元手となるラジオは私の手元にダース単位で存在していたわけだし、労力も大して掛からない為である。
駄目で元々。そういう世界で我々は生きている。
その日の夕方ごろ。
私は高原の草地に天幕を張り、ラジオの前に座り込みながら夕飯の干し肉を齧っていた。
藍色の草原は夕陽によって斑らに染まっていた。吹き渡る風は辺りを席巻し、草と岩の海を波打たせている。時折、野生の山羊の嗎と風音だけが聞こえる。
幻想的だが、何処か不穏な光景だった。
ラジオからは絶え間なくノイズが響いている。いまだ未開のこの地において、余りにか細い文明の囁きであり、何ら変わり映えしない雑音の乱流である。
だが、夕日が地平線によって二分されたその時であった。
ノイズの中に奇妙なクリック音が混じり始めた。
それは一定の数を打ったのち、区切りを挟み、また打たれる。
それは緯度と経度を、海抜何メートルあるいは何フィートであるかを指しているように思われた。
座標が放送されると予め知らなければ、それは唯の雑音としか聞こえないだろう。
しかし、高山病による幻聴という線を除けば、今の所、老人の言葉に嘘はない。
メモを片手に地図を開く。
座標の指し示す場所を指でなぞる様に探し出す。
緯度から経度へ等高線を辿り、全てが交差する地点へ目線を走らせた。
私は二度、三度。その間違いようもない作業を繰り返した。信じたくも無い真実が其処に浮かびつつあったからだ。自身が間違いを犯したと信じ込もうとしたのである。
だが、現実は変わらないからこそ現実である。
その座標の指し示す地点は、紛れもなくテントを張った此の場所だった。
唯一の差異は、その海抜。ヒマラヤよりうず高い位置を指し示している。
ラジオからはまだクリック音が鳴り響いている。
同じ音の繰り返しであった筈のそれは、少しずつその円観を変えていた。
海抜を示す筈の数値だけが少しずつ下がっている。ゆっくりと、だが着実に近づいて来ている。
私は許しをこう様に頭上を見上げた。
夕焼けに染まっていた筈の空は、いつの間にか玉虫色に変わっていた。
水溜まりに浮かぶ金属バクテリアの虹彩の如く、七色の光を発しながら、空は揺蕩っている。オーロラですらない。
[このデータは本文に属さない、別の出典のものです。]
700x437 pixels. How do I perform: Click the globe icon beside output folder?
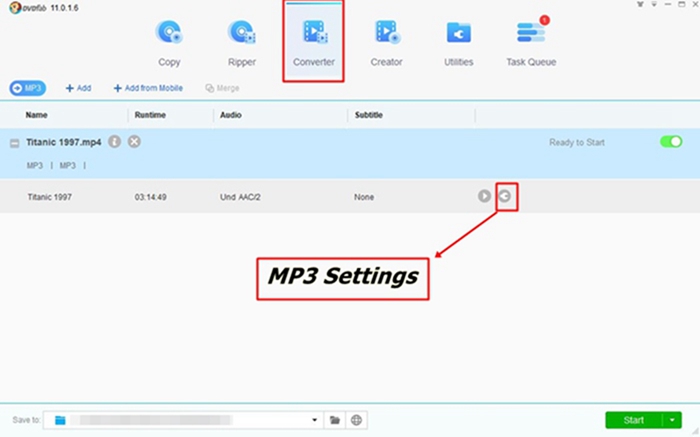355,421
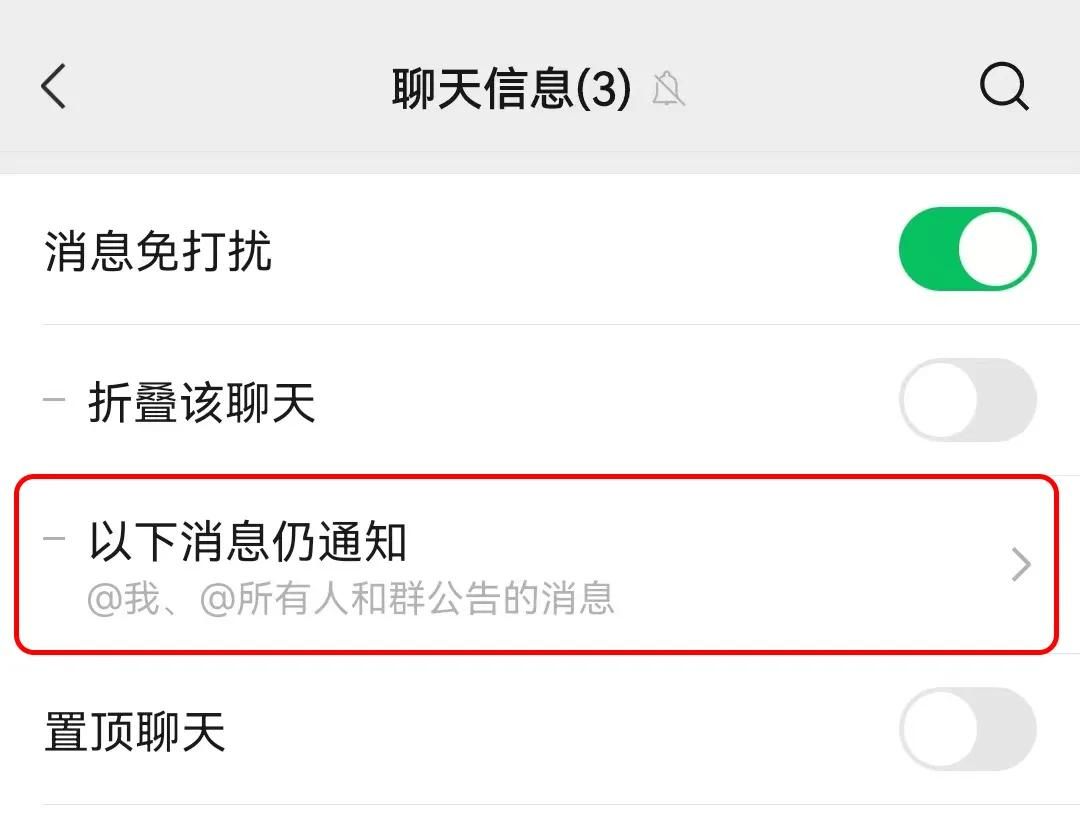Click the member count (3) in title
The image size is (1080, 817).
click(x=605, y=90)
この世から隔絶した何かに満たされている。
その天頂に浮かぶのは、更に常軌を逸した存在だ。
海葡萄の如く集う巨大な光球の群れ。ある球は砕け、ある球は分裂し、流動するように集合する。その体積は常に変動し、原形質の硝子じみた肉塊を泡立たせている。
光は明滅し、正常な色という概念は失われつつあった。全てが玉虫色に染まり始めていた。
私はその手に握った干し肉を取り落とし、ただ天を見据えた。
正気などとうに失われている。脳の奥は二日酔いの様にがんがんと疼き、目の奥は沸る様に熱かった。
頭の奥に声が響いて来る。
「道を開け」
それはラジオのノイズよりも遥かに耳障りだ。
「道を開け、全ての可能性を網羅せよ」
骨髄を直接振るわされる感覚。
「道を開け、全ての可能性を網羅せよ、解放はその先にある」
失せる事の無い嘔吐感。
時間の感覚は消え去り、瞬きをすれば永遠の暗闇に沈み、二の腕を握れば瞬時に青痣へと変わる。
全てが虹彩に染まった。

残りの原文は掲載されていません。